At this time, the first emperor arrived, and there was no way. The boss had to give the end of this cow to Qin Shihuang with trepidation. No one expected that Qin Shihuang seemed to have never eaten such a delicious oxtail. Instead of punishing the shopkeeper, he rewarded him. So this dish was continuously improved by later generations and finally spread to this day.

The oxtail is actually one of the most active parts of cattle. Friends who have seen scalpers should have noticed that even if Niu An 'an eats grass or drinks water quietly, the oxtail shakes from time to time to drive away flies and insects. It can be seen that the meat on the cow tail should be so delicious.

However, the oxtail is similar to the pigtail, which is characterized by large bones and less meat. Basically, the whole oxtail is covered with a thin layer of skin. Therefore, few people have made oxtail into a dish for entertaining guests through the ages.

I would also like to thank Ying Zheng, the First Qin Emperor, who made the dish braised oxtail pass down during this trip.
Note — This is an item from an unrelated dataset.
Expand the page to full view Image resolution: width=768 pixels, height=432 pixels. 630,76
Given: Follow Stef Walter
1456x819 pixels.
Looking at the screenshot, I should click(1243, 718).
Because the oxtail has the characteristics of large flesh and many joints, clever knife work and reasonable processing methods are essential before making braised oxtail. First of all, it should be noted that the cut pieces should not be too big or too small: too big will seriously affect the shape and beauty of the dishes, and it is also extremely inconvenient for diners to enjoy; If it is too small, it will give people a feeling that the dish is thin and broken, and it may also lead to the separation of the meat and bones of the oxtail and affect the final shape of the dish.

Choose a clean oxtail with uniform thickness and no thick tail root bone. After the edible part is determined, find out the joints of the oxtail and separate them across the board. If each knife can be cut cleanly from the joints, then the size of each oxtail will be basically the same, and the dishes will have a better shape.

If you cook this vegetable field at home, you'd better ask the boss to cut it for you when you buy oxtail in the market, so it's not difficult to do it at home.

Before making braised oxtail, soak the cut oxtail in cold water for about an hour to remove blood. Then put the cold water into the pot, add a little onion and ginger to boil, skim the floating foam and cook for a while, then remove it, then skim the impurities in the soup of boiled oxtail and remove the onion and ginger for later use.

Prepare another pot, add crystal sugar and a little water beyond the sugar color, then pour the soup of boiled oxtail into the pot to boil, add some soy sauce and yellow wine, then put oxtail into the pot and add seasoning bag to boil.

Add a little oil to another pot, add onion, ginger and garlic until fragrant, stir-fry until brown, pour into the pot stewed with oxtail, cover the pot and simmer until oxtail is soft and rotten.

It should be noted that oxtail is harder to stew than ordinary beef because it is tough, so it takes at least three to five hours to stew in an ordinary pot. If you feel that the time is too long, you can simmer for an hour, then put it in a pressure cooker for about half an hour, and then simmer for another half an hour. (The reason why you don't use the pressure cooker directly is because if you keep stewing in the pressure cooker, it will seriously affect the taste and taste of oxtail. )

Oxtail meat, rich in protein, fat and vitamins, is delicious and of excellent quality. If you are lucky enough to have tasted this delicious food once, I think it will be an excellent experience.